Configure the installer and environment:

```elixir
config :snakepit, :python_packages,
  installer: :auto,
  timeout: 300_000,
  env: %{
    "PYTHONNOUSERSITE" => "1",
    "PIP_DISABLE_PIP_VERSION_CHECK" => "1",
    "PIP_NO_INPUT" => "1"
  }
```

### Exception Translation
Python exceptions map to pattern-matchable Elixir structs:

```elixir
case Snakepit.execute("error_demo", %{error_type: "value"}) do
  {:error, %Snakepit.Error.ValueError{message: message}} ->
    IO.puts("ValueError: #{message}")

  {:error, %Snakepit.Error.PythonException{python_type: type}} ->
    IO.puts("Unhandled Python error: #{type}")
end
```

### Process Management
Automatic cleanup prevents orphaned Python processes:

- Tracks all spawned processes with unique run IDs
- Cleans up orphans on application restart
- Graceful shutdown with SIGTERM followed by SIGKILL if needed

### ML Workload Support (v0.8.0+)

Hardware detection for ML accelerators:

```elixir
info = Snakepit.Hardware.detect()
# => %{accelerator: :cuda, cpu: %{cores: 8, ...}, cuda: %{devices: [...]}}

{:ok, device} = Snakepit.Hardware.select(:auto)
# => {:ok, {:cuda, 0}}
```

Fault tolerance with circuit breakers and health monitoring:

```elixir
{:ok, cb} = Snakepit.CircuitBreaker.start_link(failure_threshold: 5)

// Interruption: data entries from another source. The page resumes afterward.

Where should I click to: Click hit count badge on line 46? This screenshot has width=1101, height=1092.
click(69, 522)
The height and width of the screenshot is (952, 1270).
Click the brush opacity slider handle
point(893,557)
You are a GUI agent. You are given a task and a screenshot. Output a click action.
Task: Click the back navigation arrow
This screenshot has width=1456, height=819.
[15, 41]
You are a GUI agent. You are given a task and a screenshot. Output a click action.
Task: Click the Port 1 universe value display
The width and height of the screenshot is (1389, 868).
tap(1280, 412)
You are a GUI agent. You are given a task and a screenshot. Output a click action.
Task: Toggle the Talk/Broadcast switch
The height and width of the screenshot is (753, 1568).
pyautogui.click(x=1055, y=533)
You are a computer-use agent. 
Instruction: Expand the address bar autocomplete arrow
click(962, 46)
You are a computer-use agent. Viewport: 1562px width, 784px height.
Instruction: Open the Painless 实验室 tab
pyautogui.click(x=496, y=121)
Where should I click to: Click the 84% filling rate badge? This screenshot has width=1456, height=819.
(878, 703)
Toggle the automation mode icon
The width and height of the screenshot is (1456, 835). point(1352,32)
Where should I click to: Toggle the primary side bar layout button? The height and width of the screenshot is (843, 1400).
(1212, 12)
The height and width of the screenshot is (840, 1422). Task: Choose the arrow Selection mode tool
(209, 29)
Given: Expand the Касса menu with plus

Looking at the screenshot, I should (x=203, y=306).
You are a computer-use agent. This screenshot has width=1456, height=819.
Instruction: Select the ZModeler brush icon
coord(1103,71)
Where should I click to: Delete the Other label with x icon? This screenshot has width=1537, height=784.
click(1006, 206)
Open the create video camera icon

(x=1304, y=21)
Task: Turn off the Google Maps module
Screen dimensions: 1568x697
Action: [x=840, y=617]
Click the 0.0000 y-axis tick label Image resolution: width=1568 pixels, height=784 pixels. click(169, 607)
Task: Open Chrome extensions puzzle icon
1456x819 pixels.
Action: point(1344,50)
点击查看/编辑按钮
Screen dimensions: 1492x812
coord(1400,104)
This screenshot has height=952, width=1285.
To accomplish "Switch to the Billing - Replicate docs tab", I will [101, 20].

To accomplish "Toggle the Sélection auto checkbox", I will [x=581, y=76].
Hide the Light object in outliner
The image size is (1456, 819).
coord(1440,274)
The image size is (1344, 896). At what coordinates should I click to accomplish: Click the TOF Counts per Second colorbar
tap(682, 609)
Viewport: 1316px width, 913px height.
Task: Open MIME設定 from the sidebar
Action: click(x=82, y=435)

Snakepit.Executor.execute_with_protection(cb, fn ->
  model_inference()
end, max_attempts: 3)
```

ML-specific error handling:

```elixir
case result do
  {:error, %Snakepit.Error.ShapeMismatch{expected: exp, got: got}} ->
    Logger.error("Shape mismatch: expected #{inspect(exp)}, got #{inspect(got)}")

  {:error, %Snakepit.Error.OutOfMemory{suggestions: suggestions}} ->
    Logger.error("OOM - try: #{Enum.join(suggestions, ", ")}")
end
```

## Documentation

| Guide | Description |
|-------|-------------|
| [Architecture](ARCHITECTURE.md) | System design and component overview |
| [Diagrams](DIAGRAMS.md) | Visual architecture diagrams |
| [gRPC Streaming](README_GRPC.md) | Real-time streaming operations |
| [Tool Bridge](README_BIDIRECTIONAL_TOOL_BRIDGE.md) | Cross-language function calls |
| [Process Management](README_PROCESS_MANAGEMENT.md) | Worker lifecycle and cleanup |
| [Testing](README_TESTING.md) | Test organization and execution |
| [Telemetry](TELEMETRY.md) | Observability and metrics |
| [Log Configuration](LOG_LEVEL_CONFIGURATION.md) | Logging control |
| [Hardware Detection](guides/hardware-detection.md) | ML accelerator detection |
| [Crash Recovery](guides/crash-recovery.md) | Fault tolerance patterns |
| [Error Handling](guides/error-handling.md) | ML-specific exceptions |
| [ML Telemetry](guides/ml-telemetry.md) | GPU profiling and metrics |

## Requirements

- Elixir 1.18+
- Erlang/OTP 27+
- Python 3.9+ (3.13+ for thread profile)
- gRPC Python packages (`grpcio`, `grpcio-tools`)

## License

MIT License - see [LICENSE](LICENSE) for details.

## Contributing

See [CHANGELOG.md](CHANGELOG.md) for version history. Development guidelines are in `AGENTS.md`.